======== TEXTAUSZUG
Rheinische Post - Wesel/Dinslaken
Nehmt Euch Zeit zum Lernen!
Viele verstehen ihr Studium als Turbo-ausbildung. Dabei kommt es darauf an, Details und Zusammenhänge zu begreifen. Dazu braucht es Zeit.
Höher, schneller, weiter – unsere heutige Leistungsgesellschaft diktiert diesen Grundsatz überall und immer. In nahezu jedem Lebensbereich überschlagen sich die Fortschritte, alles soll noch rascher und besser funktionieren. Was nicht fix und präzise genug ist, veraltet und kommt weg. An einer Spitze dieses Wachstums befinden sich die Universitäten und Hochschulen. Hier sollen Studierende in möglichst kurzer Zeit ihr Pensum absolvieren, am besten noch mit herausragender, genialer Leistung. Schließlich ist ja keine Zeit zum Trödeln.
Als ich zu Beginn des Studiums das Arbeitstempo meiner Mitstudierenden kennenlernte, entmutigte mich das. Gefühlt brauchte ich für alles länger, Zusammenhänge erschlossen sich mir langsamer, und bei konkreten Aufgaben und Projekten war ich der letzte, der fertig wurde. Als ich mich und mein Arbeitsverhalten besser durchschaute, erkannte ich irgendwann: Ich bin langsam, aber dafür gründlich. Eine Bestätigung dafür erhielt ich, als mir klar wurde, dass es sich immer um eine gewisse Art von Kompromiss handeln wird: Zum einen kann ich mir komplexes Wissen schnell aneignen und damit mehr oder weniger sofort in einem gewissen Rahmen arbeiten, muss dafür aber in Kauf nehmen, Details nicht zu begreifen. Die andere Möglichkeit ist das langsame und gründliche Verstehen, welches mich danach befähigt, selbstständig Probleme zu lösen und das Erlernte in eigener Verantwortung in neue Kontexte zu setzten. Nachteil ist hier eben, dass es wirklich lange dauern kann, bis man alles im eigenen Tempo nachvollzogen hat.
================
AUFGABE 1:
Wo befindet sich laut dem Textauszug eine Spitze des Wachstums?
AUFGABE 2:
Entnimm dem Textauszug wortgetreu den Abschnitt von „Rheinische Post - Wesel/Dinslaken“ bis einschließlich „braucht es Zeit.“.
======== DATENABSCHNITT
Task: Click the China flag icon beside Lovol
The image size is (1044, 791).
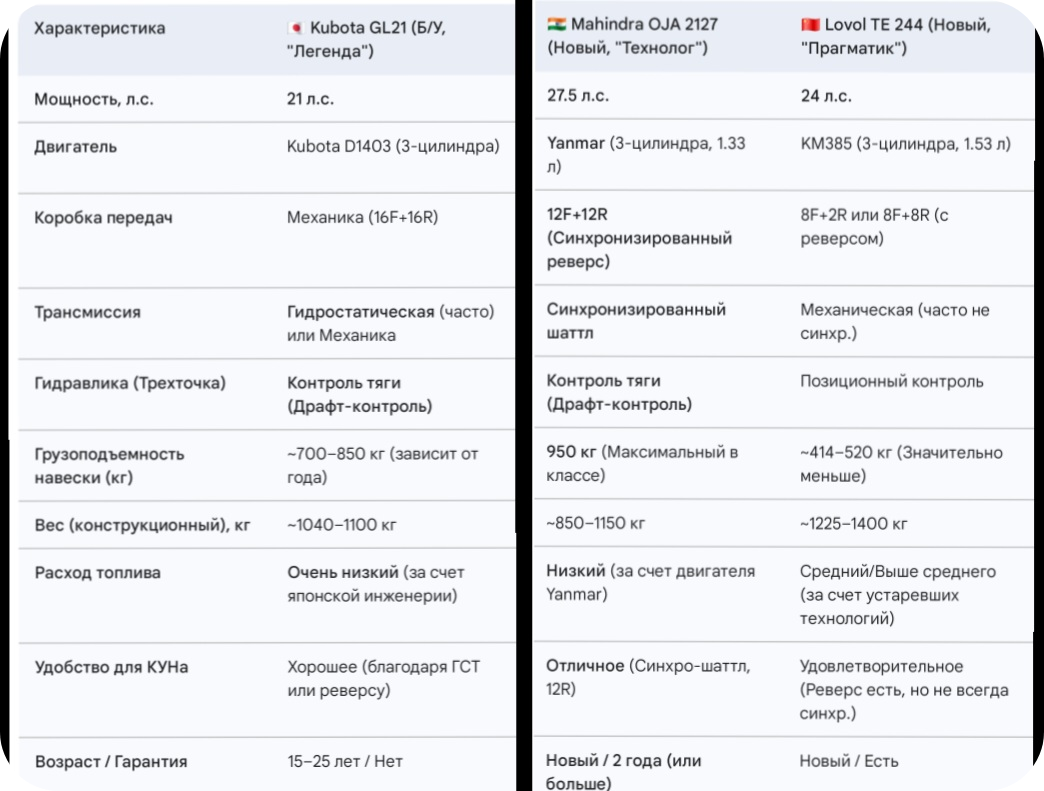Action: click(809, 25)
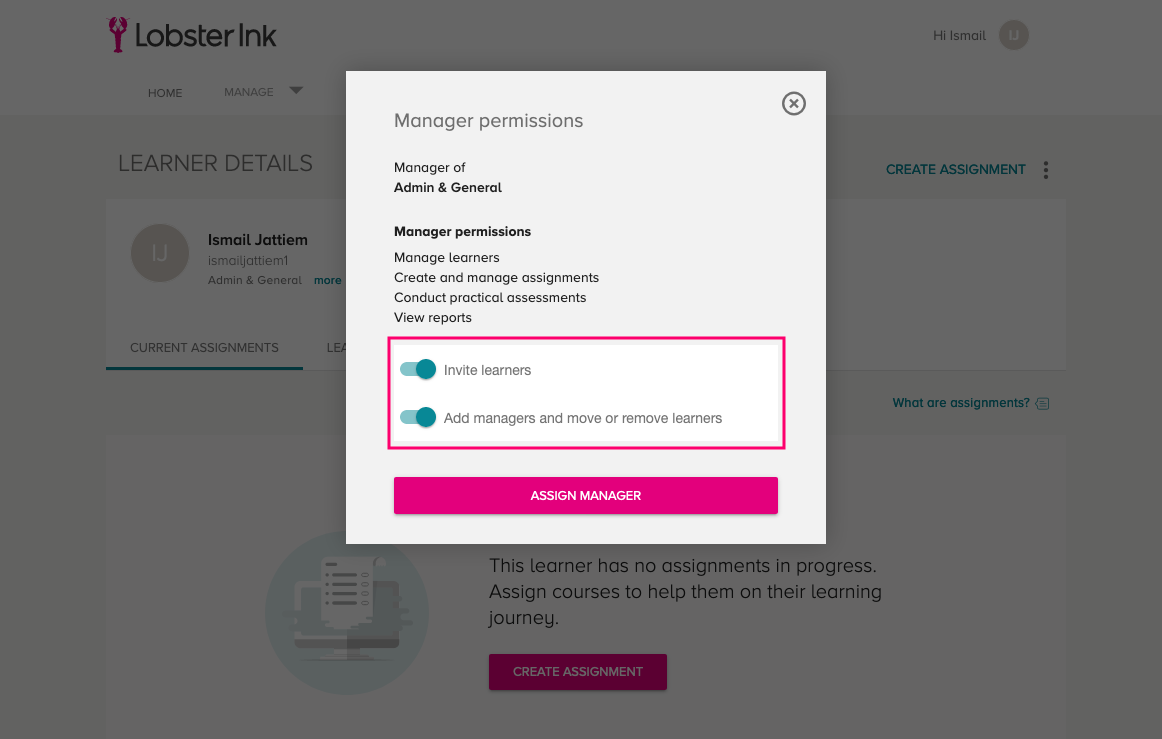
================
ANTWORT 1:
An den Universitäten und Hochschulen.

ANTWORT 2:
Rheinische Post - Wesel/Dinslaken
Nehmt Euch Zeit zum Lernen!
Viele verstehen ihr Studium als Turbo-ausbildung. Dabei kommt es darauf an, Details und Zusammenhänge zu begreifen. Dazu braucht es Zeit.